(Target position records)
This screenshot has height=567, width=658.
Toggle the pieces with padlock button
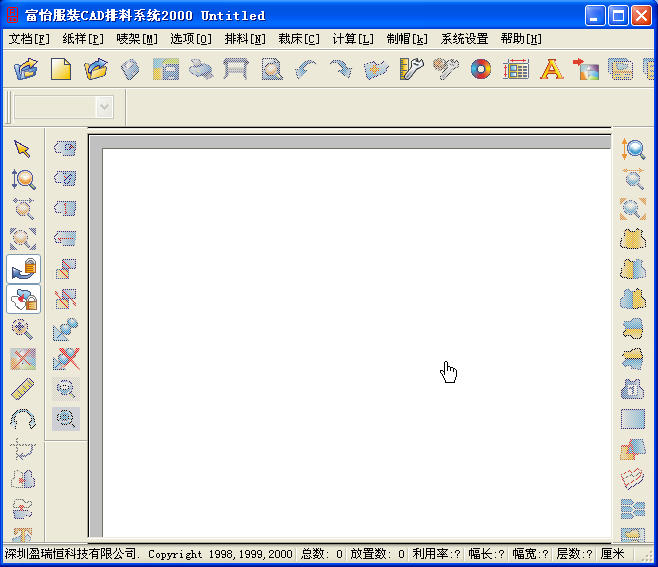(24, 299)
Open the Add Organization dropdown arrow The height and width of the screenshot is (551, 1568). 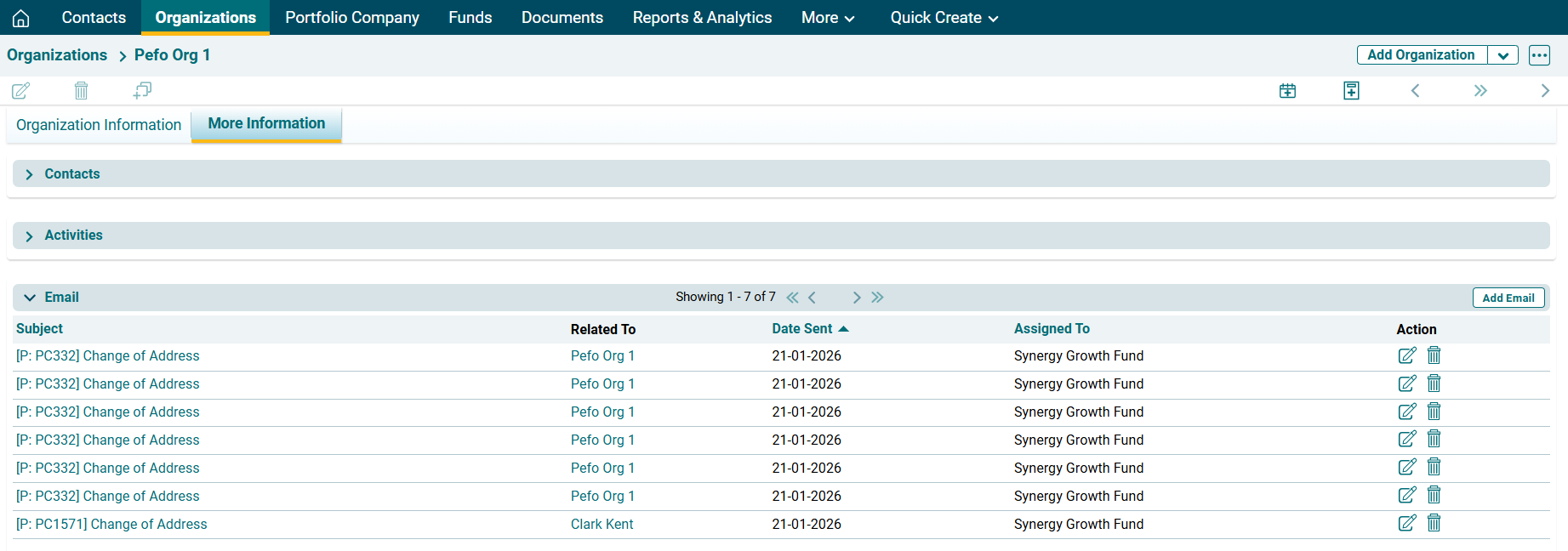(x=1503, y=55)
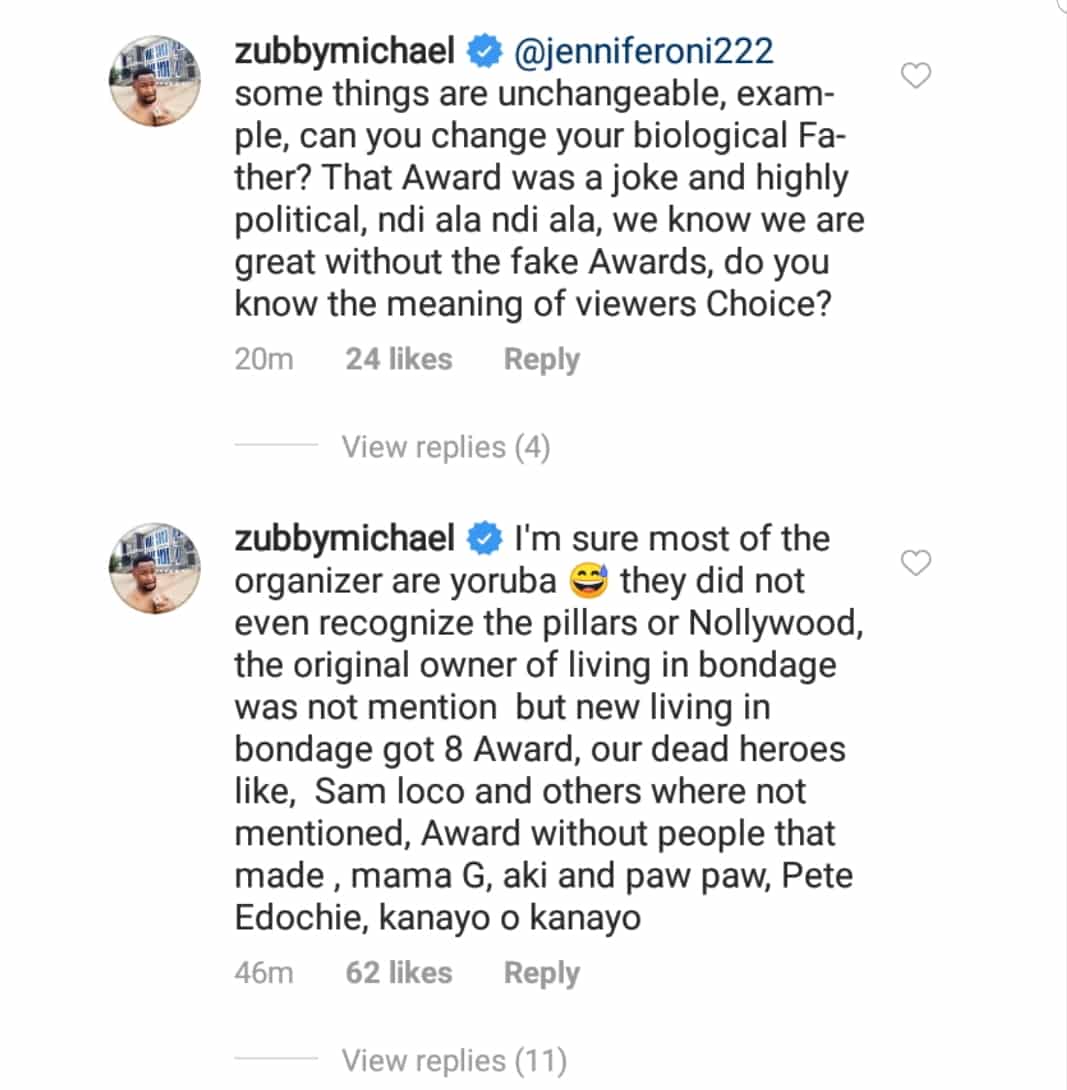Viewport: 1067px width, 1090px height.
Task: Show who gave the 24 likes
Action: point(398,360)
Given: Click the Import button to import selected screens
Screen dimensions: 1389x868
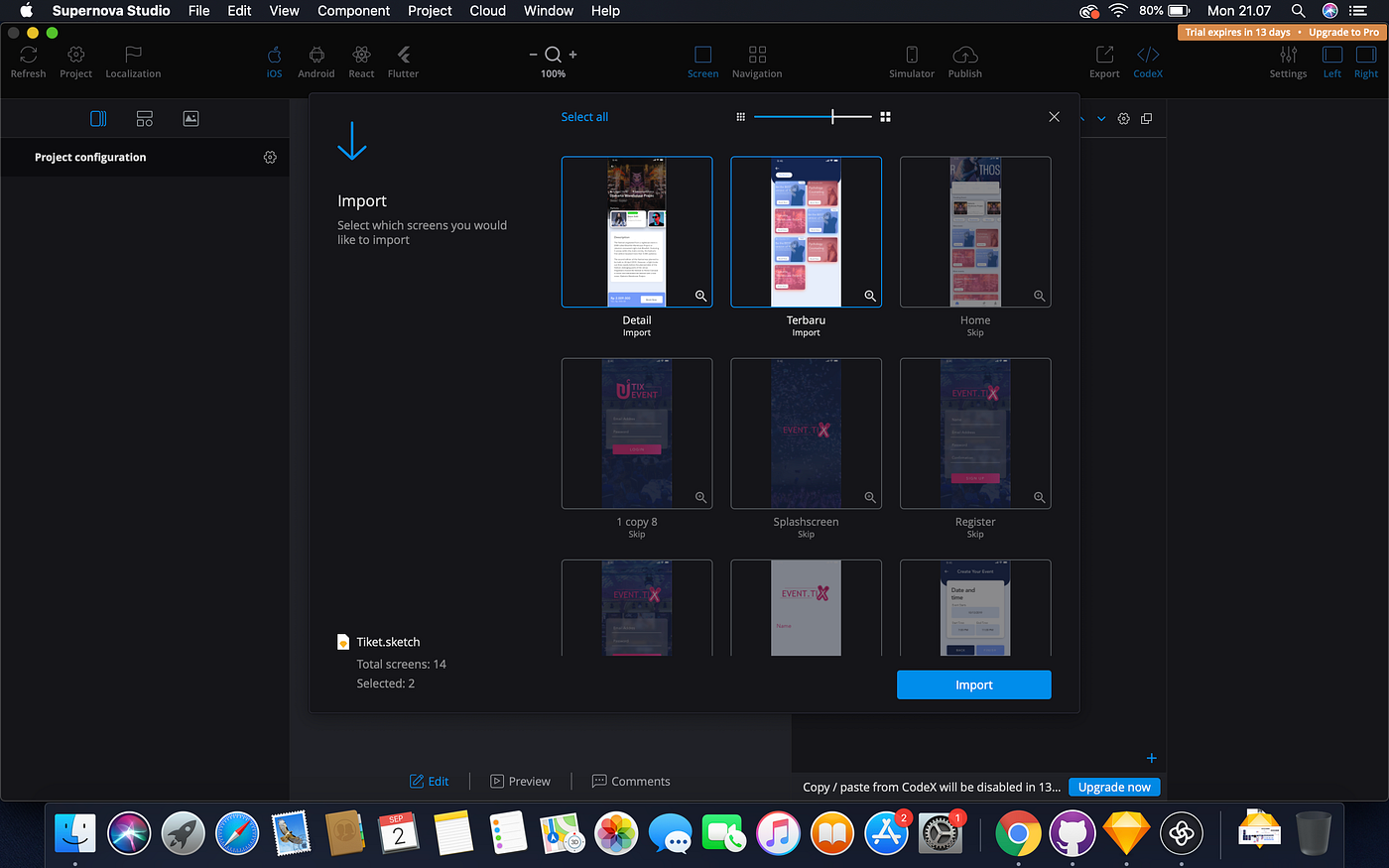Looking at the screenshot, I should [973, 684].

# [What is required]
Render everything from the line containing "Given: Click the" down to the end of the records as a Markdown table with the columns Row and Line, skipping blank lines. Leave the pictures out of the answer.

# [The output]
| Row | Line |
|---|---|
| 1 | Given: Click the Import button to import selected screens |
| 2 | Screen dimensions: 1389x868 |
| 3 | Looking at the screenshot, I should [973, 684]. |